La dernière sortie médiatique de Vladimir Poutine, le 19 décembre 2024 (conférence de presse), était bien différente de celles auxquelles le maître du Kremlin a habitué l’opinion publique nationale et internationale.
D’ordinaire, Vladimir Poutine est peu disert pour des annonces chargées d’une dramaturgie terrifiante. Il s’exprime le plus souvent par des propos elliptiques, semant le doute, l’incertitude, l’embarras, mais surtout la peur dans l’esprit de ses adversaires ou de ses ennemis.
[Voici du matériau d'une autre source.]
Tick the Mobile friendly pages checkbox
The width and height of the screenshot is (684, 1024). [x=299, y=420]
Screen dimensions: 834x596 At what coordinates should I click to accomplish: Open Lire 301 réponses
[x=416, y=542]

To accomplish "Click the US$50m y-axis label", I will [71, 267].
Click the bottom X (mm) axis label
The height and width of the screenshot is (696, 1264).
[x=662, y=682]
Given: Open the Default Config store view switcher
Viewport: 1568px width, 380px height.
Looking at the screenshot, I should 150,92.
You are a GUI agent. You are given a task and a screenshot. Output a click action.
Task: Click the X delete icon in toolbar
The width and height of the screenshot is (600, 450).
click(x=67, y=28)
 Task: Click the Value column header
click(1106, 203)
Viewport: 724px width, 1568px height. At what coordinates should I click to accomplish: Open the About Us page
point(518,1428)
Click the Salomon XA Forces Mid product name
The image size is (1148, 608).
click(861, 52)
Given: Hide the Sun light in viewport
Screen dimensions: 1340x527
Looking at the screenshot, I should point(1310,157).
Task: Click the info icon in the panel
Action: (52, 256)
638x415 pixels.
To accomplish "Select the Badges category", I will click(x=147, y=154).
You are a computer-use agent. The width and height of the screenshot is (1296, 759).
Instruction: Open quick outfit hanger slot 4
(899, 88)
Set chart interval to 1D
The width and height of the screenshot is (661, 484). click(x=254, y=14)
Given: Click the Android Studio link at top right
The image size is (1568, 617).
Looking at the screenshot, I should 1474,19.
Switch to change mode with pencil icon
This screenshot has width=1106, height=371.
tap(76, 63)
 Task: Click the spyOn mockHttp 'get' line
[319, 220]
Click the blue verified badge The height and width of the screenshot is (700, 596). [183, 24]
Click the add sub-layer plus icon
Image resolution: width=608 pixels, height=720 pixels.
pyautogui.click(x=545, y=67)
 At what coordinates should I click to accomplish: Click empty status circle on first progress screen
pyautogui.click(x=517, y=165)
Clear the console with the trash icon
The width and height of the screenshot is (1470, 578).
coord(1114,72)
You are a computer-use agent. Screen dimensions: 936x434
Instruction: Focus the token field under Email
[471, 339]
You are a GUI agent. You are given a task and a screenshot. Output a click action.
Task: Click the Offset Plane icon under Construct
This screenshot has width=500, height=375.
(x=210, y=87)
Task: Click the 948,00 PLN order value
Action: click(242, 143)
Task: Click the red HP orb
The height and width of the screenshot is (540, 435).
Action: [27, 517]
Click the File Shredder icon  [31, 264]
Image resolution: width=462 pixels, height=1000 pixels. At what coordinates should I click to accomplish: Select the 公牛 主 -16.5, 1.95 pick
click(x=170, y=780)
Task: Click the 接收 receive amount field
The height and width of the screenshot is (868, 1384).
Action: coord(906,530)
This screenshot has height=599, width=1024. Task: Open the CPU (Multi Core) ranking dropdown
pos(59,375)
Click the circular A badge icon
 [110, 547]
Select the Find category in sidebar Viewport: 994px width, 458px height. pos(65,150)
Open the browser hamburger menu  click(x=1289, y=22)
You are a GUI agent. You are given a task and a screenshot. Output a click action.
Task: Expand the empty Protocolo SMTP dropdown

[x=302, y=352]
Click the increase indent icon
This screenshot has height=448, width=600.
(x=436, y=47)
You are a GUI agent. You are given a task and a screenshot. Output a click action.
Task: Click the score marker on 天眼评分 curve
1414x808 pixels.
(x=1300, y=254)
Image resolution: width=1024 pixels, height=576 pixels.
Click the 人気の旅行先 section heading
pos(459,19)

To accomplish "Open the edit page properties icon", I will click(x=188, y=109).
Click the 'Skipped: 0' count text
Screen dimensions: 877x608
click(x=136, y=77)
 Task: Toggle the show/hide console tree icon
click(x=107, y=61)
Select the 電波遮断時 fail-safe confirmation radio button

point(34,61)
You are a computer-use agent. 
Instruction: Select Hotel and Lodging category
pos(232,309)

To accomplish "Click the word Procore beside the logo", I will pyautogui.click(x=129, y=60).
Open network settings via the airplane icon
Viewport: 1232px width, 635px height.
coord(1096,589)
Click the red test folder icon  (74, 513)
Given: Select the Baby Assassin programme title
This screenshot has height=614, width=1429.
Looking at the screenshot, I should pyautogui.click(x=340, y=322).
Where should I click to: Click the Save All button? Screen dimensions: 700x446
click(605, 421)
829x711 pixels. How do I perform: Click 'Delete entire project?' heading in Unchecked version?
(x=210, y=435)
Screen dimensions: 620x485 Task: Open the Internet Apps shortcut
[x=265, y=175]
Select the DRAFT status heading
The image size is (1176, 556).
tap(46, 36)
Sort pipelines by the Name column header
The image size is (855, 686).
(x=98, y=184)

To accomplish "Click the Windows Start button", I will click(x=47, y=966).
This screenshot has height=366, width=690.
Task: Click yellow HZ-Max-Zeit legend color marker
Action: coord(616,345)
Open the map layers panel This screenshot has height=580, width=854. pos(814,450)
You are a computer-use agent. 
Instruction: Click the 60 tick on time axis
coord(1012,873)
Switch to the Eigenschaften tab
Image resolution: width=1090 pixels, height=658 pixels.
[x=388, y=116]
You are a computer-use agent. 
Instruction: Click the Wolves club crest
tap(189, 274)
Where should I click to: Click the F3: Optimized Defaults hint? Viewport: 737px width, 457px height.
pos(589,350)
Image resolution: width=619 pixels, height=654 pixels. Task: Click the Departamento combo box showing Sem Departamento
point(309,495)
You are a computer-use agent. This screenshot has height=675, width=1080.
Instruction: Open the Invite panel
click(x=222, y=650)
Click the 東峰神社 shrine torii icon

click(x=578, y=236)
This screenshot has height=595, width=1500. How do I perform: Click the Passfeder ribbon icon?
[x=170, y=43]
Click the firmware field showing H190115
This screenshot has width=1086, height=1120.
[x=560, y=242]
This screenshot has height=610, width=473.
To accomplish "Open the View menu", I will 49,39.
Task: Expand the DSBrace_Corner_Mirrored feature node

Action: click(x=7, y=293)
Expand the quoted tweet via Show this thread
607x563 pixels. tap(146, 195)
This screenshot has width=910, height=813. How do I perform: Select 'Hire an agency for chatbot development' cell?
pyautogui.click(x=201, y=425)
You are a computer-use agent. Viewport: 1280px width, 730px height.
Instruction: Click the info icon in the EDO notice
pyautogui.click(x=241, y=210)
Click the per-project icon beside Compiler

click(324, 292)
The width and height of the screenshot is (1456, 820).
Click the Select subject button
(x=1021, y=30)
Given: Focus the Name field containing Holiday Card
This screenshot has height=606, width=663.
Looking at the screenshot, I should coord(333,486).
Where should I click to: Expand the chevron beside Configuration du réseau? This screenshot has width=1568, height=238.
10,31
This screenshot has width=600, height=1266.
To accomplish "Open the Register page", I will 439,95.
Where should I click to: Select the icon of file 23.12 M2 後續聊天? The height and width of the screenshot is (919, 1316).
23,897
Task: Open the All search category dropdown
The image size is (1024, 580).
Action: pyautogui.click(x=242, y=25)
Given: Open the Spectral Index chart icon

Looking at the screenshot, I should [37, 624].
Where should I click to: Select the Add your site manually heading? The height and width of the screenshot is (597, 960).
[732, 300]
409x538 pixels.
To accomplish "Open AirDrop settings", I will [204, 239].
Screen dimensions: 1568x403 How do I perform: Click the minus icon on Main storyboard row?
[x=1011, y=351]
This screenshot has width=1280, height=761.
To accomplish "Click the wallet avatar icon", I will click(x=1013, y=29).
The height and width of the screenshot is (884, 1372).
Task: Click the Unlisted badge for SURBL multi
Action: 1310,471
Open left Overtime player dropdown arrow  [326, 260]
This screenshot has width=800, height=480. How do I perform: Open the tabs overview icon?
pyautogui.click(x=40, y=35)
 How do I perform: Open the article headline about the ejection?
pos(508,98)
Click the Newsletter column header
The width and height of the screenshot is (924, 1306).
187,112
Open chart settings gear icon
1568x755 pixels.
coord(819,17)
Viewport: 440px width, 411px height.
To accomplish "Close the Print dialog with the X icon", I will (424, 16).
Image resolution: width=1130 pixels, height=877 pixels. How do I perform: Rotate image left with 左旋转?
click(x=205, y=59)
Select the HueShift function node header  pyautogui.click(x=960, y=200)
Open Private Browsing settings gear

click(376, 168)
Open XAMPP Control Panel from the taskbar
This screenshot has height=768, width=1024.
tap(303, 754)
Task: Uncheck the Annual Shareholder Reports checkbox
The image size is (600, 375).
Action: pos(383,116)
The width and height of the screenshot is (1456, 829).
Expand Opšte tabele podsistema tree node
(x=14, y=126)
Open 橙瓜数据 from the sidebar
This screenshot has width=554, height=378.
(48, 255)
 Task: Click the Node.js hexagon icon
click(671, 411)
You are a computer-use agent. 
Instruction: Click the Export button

Lorsque, le 22 novembre 2024, il présente devant un public conquis et face au monde entier le nouveau missile russe « Orechnik », il ne dissimule pas sa fierté, et ce, d’autant plus qu’il tient à faire savoir que ce missile sans égal et d’une efficacité sans pareille a été développé durant sa présidence : « L’Orechnik représente une innovation majeure, développée entièrement dans l’ère post-soviétique ». Il a reconnu par ailleurs l’avoir testé en Ukraine et a menacé de lancer ce missile balistique sur la capitale ukrainienne. Par ailleurs, pour donner du crédit à son annonce, il a mis au défi les pays de l’OTAN de convenir avec la Russie d’un test de frappe dans l’un de ses États membres, dans le cadre d’un « duel technologique ». On se croirait revenu à l’époque de la Guerre froide avec le positionnement des missiles russes à Cuba, dans la baie des Cochons, face à la Floride. Sauf qu’en 1963 il ne s’agissait pas seulement d’un discours, mais d’une réalité vérifiable de tous.
Stratégie de communication constante
Cet épisode du missile Orechnik s’inscrit dans le cadre de la stratégie de communication constante de Vladimir Poutine depuis son arrivée au Kremlin en 2000. À savoir : instiller dans les esprits le mythe de sa puissance, voire de son invincibilité. Il en joue face à ses adversaires politiques de l’intérieur, réels ou potentiels, mais aussi en direction de ses adversaires sur la scène internationale. Il s’agit en réalité d’une stratégie communicationnelle de dissuasion qui ne s’assume pas comme telle, mais qui n’est pas sans effets dans les esprits.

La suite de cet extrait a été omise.